The Fromm Music Foundation (FMF) has been a crucial source of funding for contemporary American music since 1952. Using private letters, speeches, concert programs and reviews, and other documents from the FMF archives (which are only beginning to be cataloged, and to which I was the first to be granted free access), plus copious interviews with people who worked with and knew Paul Fromm, the progenitor of the FMF, this dissertation chronicles the first thirty-one years of the Fromm Music Foundation.
By and large, scholars who have written about this period in American music history have focused on the influence of the Cold War on American compositional aesthetics, philosophies, and methodologies. Others have written about the confluence of ideas that led to the creation of Ph.D. programs in composition. And many have speculated as to how the installation of composers on university and college campuses affected new American classical music and musical life more broadly drawn. These scholarly preoccupations circle around perhaps the defining problem of post-war musical life: its retreat into the academy, its renunciation of a "lay" audience, and the much-disputed claim that music composition should be treated as scholarly, "scientific" research. These interests neglect more evidently material and institutional contexts for post-war American music - crucially, private foundation support for contemporary music. Consequently, this study leads to a richer understanding of the institutional pressures and funding structures, and the interpersonal relationships at their heart, that promoted certain musics at the expense of others.

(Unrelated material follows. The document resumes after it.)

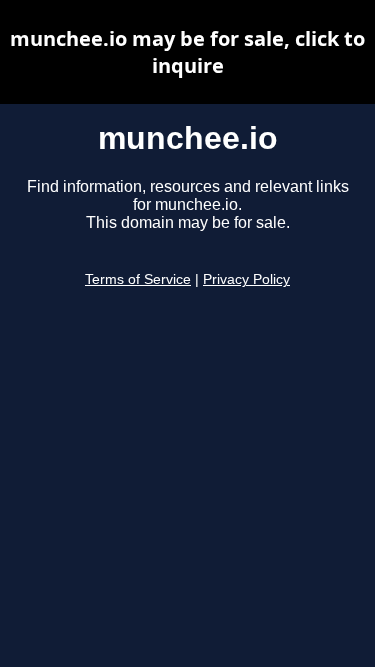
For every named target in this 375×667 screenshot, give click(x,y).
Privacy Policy (246, 279)
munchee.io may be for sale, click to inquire (187, 52)
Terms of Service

Paul Fromm was an amateur pianist and classical music enthusiast. He was also a German-Jew; he and his family were forced to flee Germany in 1938. They settled in Chicago, where Fromm established two wine importing firms. According to his later account, Fromm promised himself that, once he was financially able, he would express gratitude to the United States for providing refuge and citizenship. He identified American composers and emotionally disturbed children as his primary philanthropic concerns. Influenced by his upbringing and early exposure to canonical and contemporary music, Fromm sought to develop an equivalent American "high culture" of music. His self-described "Utopian" goal for American music was to integrate contemporary composition with the mainstream of American musical life.

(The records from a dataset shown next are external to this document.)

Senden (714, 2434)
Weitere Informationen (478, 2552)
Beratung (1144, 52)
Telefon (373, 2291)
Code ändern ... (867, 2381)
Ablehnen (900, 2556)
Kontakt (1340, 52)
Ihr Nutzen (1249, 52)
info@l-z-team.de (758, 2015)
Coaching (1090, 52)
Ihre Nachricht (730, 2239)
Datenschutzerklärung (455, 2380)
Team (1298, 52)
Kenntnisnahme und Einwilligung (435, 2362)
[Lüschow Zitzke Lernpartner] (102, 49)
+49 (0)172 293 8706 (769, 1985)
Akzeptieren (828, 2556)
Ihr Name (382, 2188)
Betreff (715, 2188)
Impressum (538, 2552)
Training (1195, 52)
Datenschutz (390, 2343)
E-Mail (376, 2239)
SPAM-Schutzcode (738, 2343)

Fromm's network was small, and he wanted it that way. He had wanted to become a composer himself, and although his youngest brother was allowed to pursue a musical career, Fromm had to join the family business. The FMF may have been a way to give thanks to America, but it was also the way Fromm maintained an active, and influential, musical life. Fromm came to value his friendships with composers and musicians that the FMF helped him forge as much as the compositions he funded.

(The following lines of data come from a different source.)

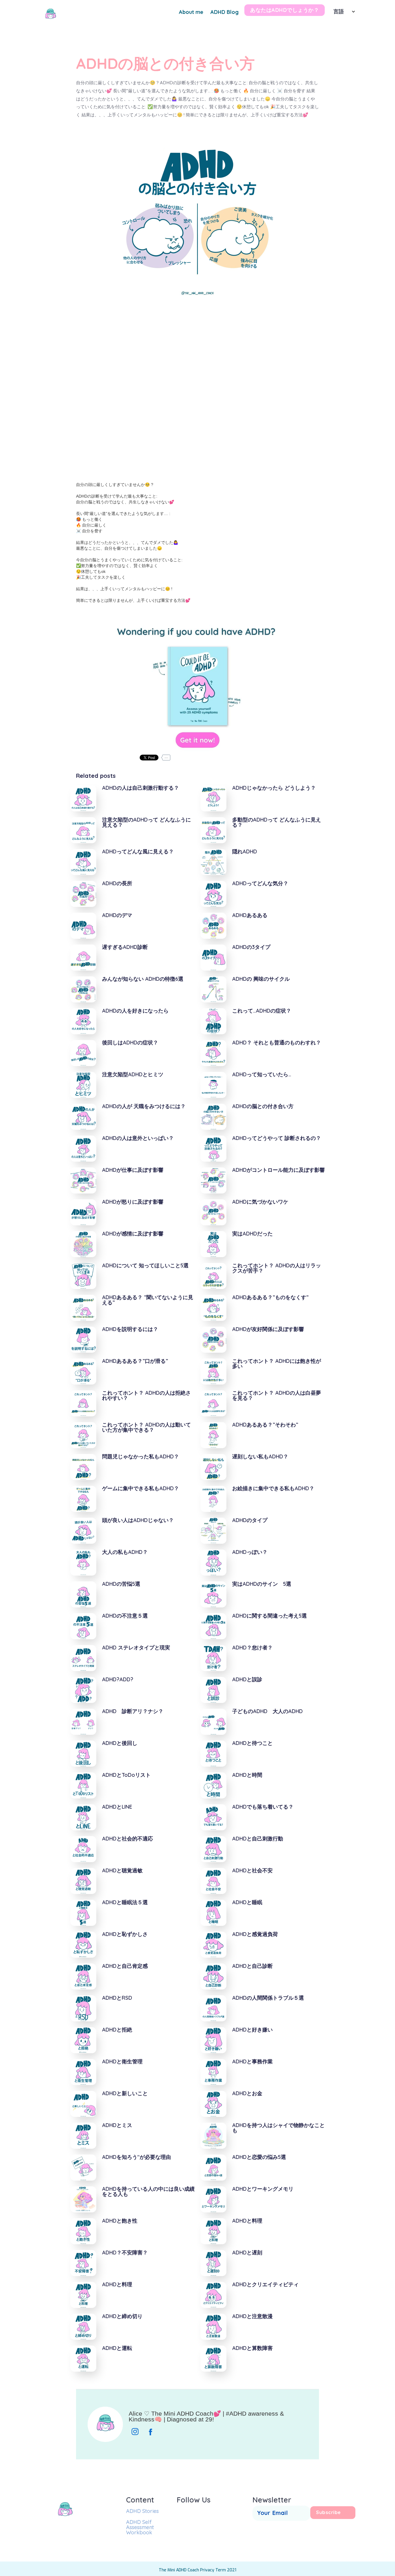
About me (191, 12)
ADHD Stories (142, 2511)
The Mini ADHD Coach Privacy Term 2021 (197, 2570)
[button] (341, 10)
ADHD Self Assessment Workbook (140, 2527)
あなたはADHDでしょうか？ (284, 10)
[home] (50, 14)
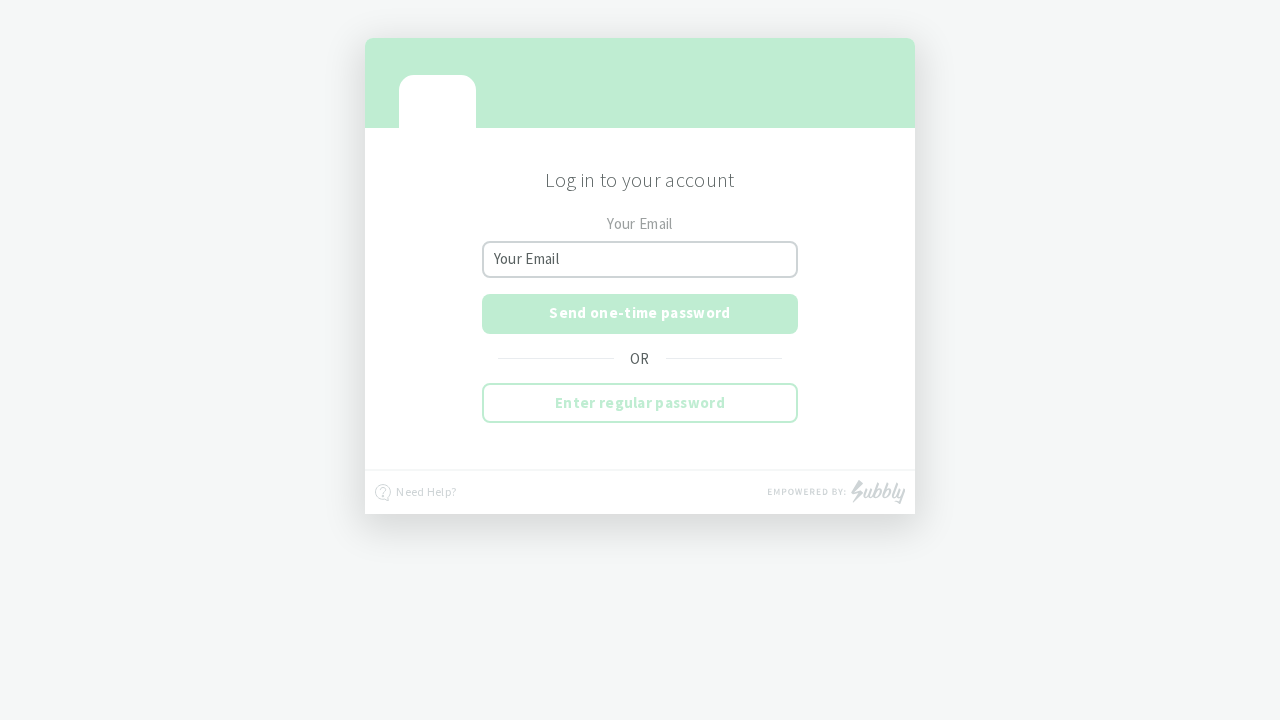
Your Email (639, 223)
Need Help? (425, 491)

Unlike larger foundations aiding cultural activity during this period, Fromm took on a traditional role of patron, working closely with a select group of composers and accepting their advice. Fromm's closeness to select composers affected them in obvious ways, but his "stable" of composer-advisors, as one composer described it, influenced Fromm and the activities of the FMF to an equal degree. Insecure about his musical abilities and in need of external, professional validation, this dissertation shows how Fromm trusted a coterie of composers and used their advice to shape his Foundation's activities. Fromm and the "academic modernists" had values and goals in common, and Fromm became a close friend and a promoter of many of these composers. Yet private patronage from the FMF shaped the development of post-war ideologies about new music in ways that differed significantly from the university system. That said, Fromm was slow to recognize that his Foundation's activities had unintended consequences that undermined his professed goals - and slower still to break with the composers he trusted to advise him. He negotiated with these men for years, believing, often erroneously, that he who held the purse strings would hold sway. Only after many failed attempts to get his composer-advisors to see his point of view did Fromm sever those relationships and refocus his Foundation's support.
This history of the Fromm Music Foundation nuances our view of the period, showing the complications and confusions "on the ground," as the various actors in contemporary musical life squabbled over scarce material resources. This dissertation ultimately proposes a fresh historiographical paradigm for post-war American music.